FAA proposes fining United $1 million for skipping safety steps
By Gregory Wallace, CNN
Airline regulators on Monday proposed slapping United Airlines with a $1.15 million fine for safety concerns about how it operated some 777 planes.
United removed an important safety measure — checking the fire warning system — from its list of actions that crews must complete before each flight of the 777s, the Federal Aviation Administration said Monday. The airline failed to make the fire-warning checks between June 2018 and April 2021, according to the agency.
“The inspection is required in the maintenance specifications manual” of the Boeing-made 777s, the FAA said in a statement. “Removal of the check resulted in United’s failure to perform the required check and the operation of aircraft that did not meet airworthiness requirements.”
United called the check “redundant” and said a 2018 change to its procedures dropping the fire system inspection was approved by the FAA at the time.

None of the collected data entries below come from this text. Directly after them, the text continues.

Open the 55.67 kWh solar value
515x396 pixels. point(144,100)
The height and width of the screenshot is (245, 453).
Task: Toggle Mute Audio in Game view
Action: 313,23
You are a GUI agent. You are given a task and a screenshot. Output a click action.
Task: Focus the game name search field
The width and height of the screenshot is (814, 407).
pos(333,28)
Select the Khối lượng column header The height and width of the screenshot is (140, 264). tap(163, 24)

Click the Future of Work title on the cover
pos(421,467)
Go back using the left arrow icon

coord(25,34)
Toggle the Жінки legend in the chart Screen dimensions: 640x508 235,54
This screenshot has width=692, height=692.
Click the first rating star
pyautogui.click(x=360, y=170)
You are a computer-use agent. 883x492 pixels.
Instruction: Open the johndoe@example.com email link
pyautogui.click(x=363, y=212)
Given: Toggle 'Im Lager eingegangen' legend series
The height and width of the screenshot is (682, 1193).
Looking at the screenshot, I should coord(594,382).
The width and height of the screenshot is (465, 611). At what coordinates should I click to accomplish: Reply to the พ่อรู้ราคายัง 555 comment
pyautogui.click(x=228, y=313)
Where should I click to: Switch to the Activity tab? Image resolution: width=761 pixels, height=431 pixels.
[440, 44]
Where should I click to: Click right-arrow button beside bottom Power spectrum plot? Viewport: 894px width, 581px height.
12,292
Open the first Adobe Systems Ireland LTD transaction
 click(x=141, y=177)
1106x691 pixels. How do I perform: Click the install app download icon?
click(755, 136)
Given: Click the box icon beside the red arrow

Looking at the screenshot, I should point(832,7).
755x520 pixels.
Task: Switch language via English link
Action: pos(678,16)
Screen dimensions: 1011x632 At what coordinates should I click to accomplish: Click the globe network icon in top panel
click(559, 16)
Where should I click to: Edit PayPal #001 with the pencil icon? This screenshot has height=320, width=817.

The airline said it “immediately updated its procedures” when the FAA later said the check must be performed by the pilots.
“The safety of our flights was never in question,” the airline said in a statement.
An official familiar with the matter said the fire-system check was dropped when United consolidated its procedures for the 777 and 787. A 787 computer performs the check automatically, the official said.
United, in its statement, said the check is now also “performed automatically by the 777.”
A $1.1 million fine would be a pittance for a major airline like United, which had $7.2 billion in cash on its balance sheet at the end of last year — enough to pay the fine 6,500 times over. United returned to profitability after two years of deep losses caused by the pandemic.